А наши войска уже высадились на Керченском полуострове. Шли бои за Керчь и Феодосию.
Над Керченским проливом одержал свою девятнадцатую победу Константин Алексеев. Его летчики сбили тогда 76 гитлеровских машин.
Там же Дмитрий Стариков только за день сразил четыре фашистских самолета, пытавшихся помешать переправе наших войск.
Весь день 10 февраля 1944 года и в последующие мы вели жесточайшие бои.
Кологривов сбил тогда Ме-109, Феоктистов «фоккер», Локинский, Хворов, Котов, Козунов, Калашников — по одному «Фокке-Вульфу-190». Войтенко в упор расстрелял бомбардировщик Ю-87. На счету Гриба, Тарасова и Агеева прибавилось по одному «мессеру». Шапочкин, Акулов и Парфененко сбили шесть Ме-109 и один Ю-87.
Таким был накал этих боев. Я в те дни тоже одержал свою пятнадцатую победу.

*Раздел данных*.
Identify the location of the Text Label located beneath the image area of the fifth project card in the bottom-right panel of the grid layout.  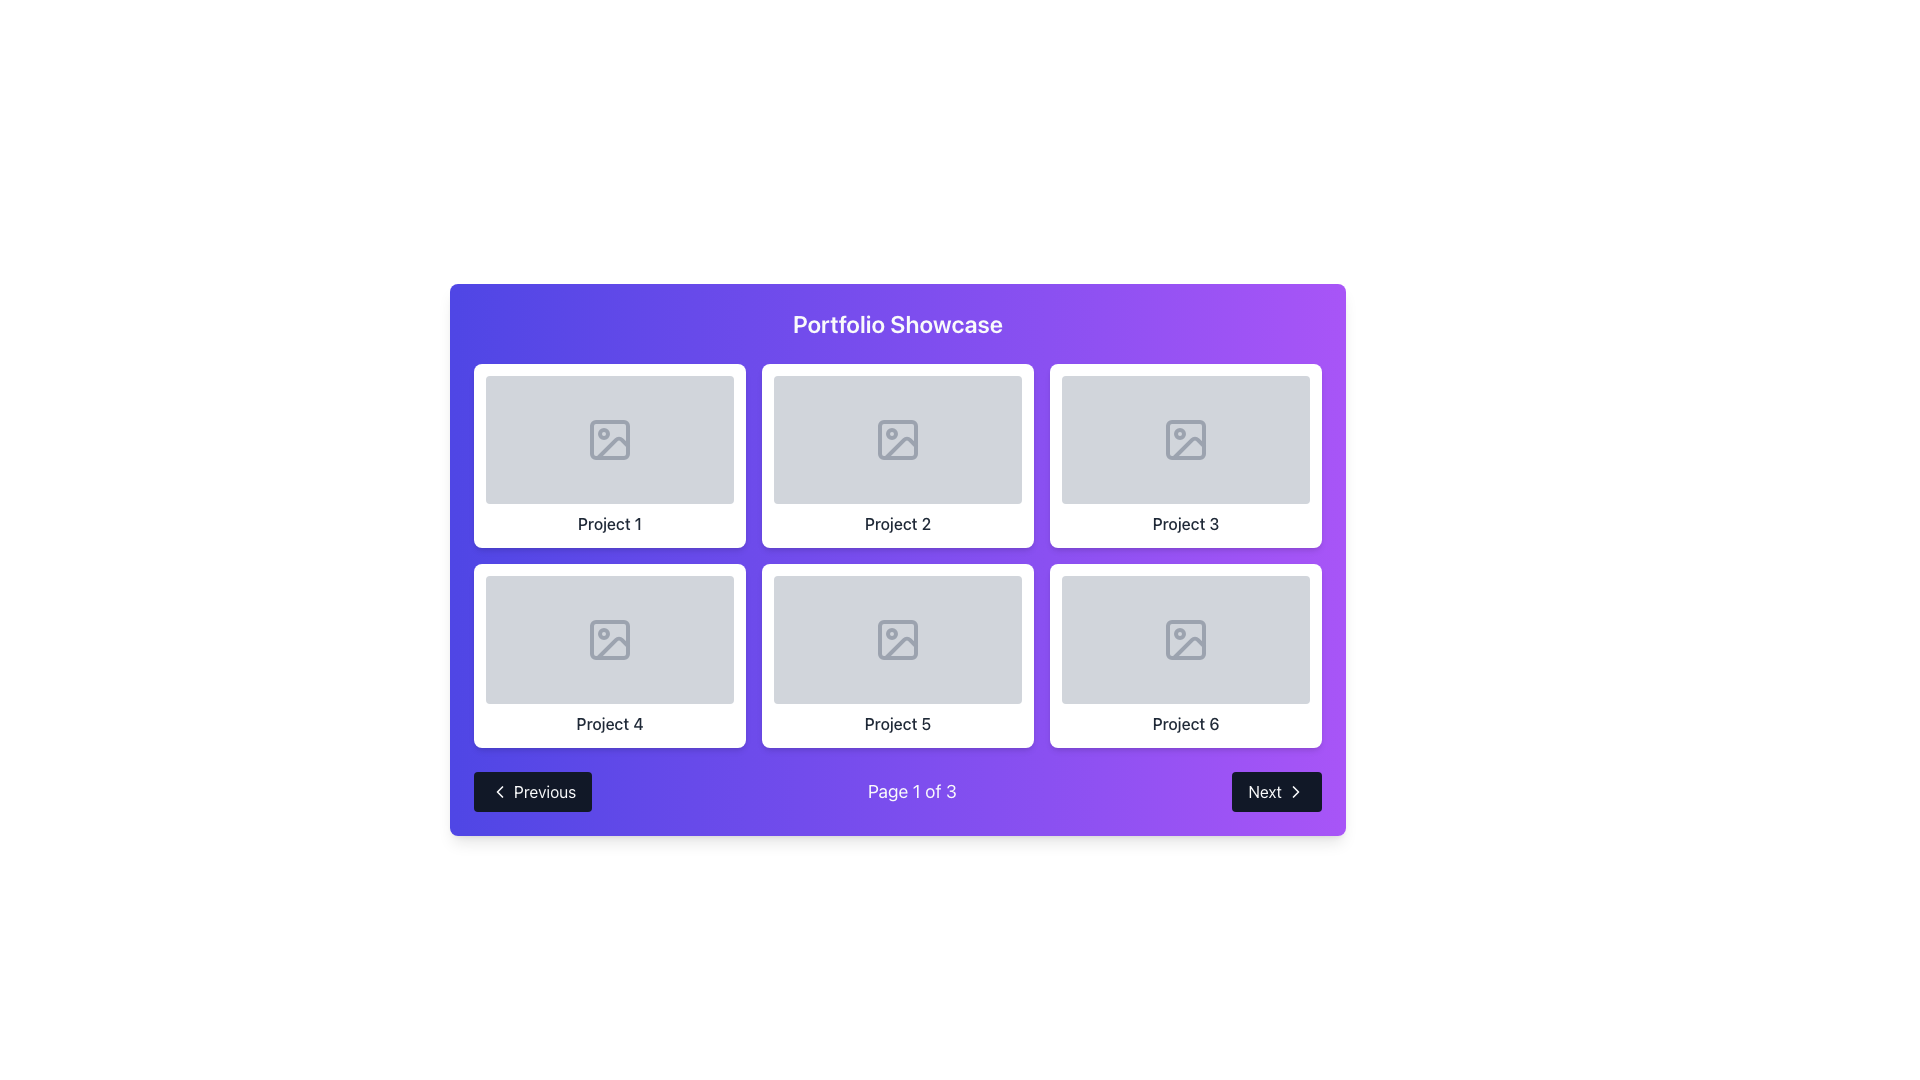
(896, 724).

*Ваша задача*. Продолжите отрывок о воздушных боях над Керченским проливом сразу после его последнего предложения. Данные — это отдельный материал, к отрывку они не относятся.

*Ответ*.
Даже младшие офицеры и солдаты противника понимали, что они обречены. Они отдавали себе отчет в отношении положения войск вермахта и румынской королевской армии в Крыму и иронизировали, говоря, что «Крым представляет из себя величайший лагерь военнопленных в мире, с той только разницей, что здесь нужно самим себя прокормить и можно свободно передвигаться».
Военнопленный лейтенант показал: «Среди офицеров румынской армии существует единственное мнение, что война ведется вопреки национальным интересам Румынии. Большинство офицеров прекрасно понимают, что после Сталинграда дальнейшее сопротивление бессмысленно.
Многие офицеры слушают московское и лондонское радио, хорошо осведомлены о положении на фронтах и считают, что создавшееся положение является катастрофическим для немецко-румынского союза».
Участились случаи симуляции болезней среди офицерского состава и дезертирства рядового состава. Для характеристики низкой боеспособности подразделений румынских королевских войск стоит привести захваченный нами приказ командира 3-й горнострелковой дивизии генерала Леонарда Мочульского: «Я с возмущением и скорбью установил, что когда вражеская артиллерия и авиация подвергают нас тяжелым бомбардировкам или же танки вклиниваются в наши боевые порядки, несмотря на наличие приказов сопротивляться, совершенно не думая об отходе, среди нас находятся трусы и подлецы, которые предают свои семьи, родину и удирают, называя это по-французски — отходом».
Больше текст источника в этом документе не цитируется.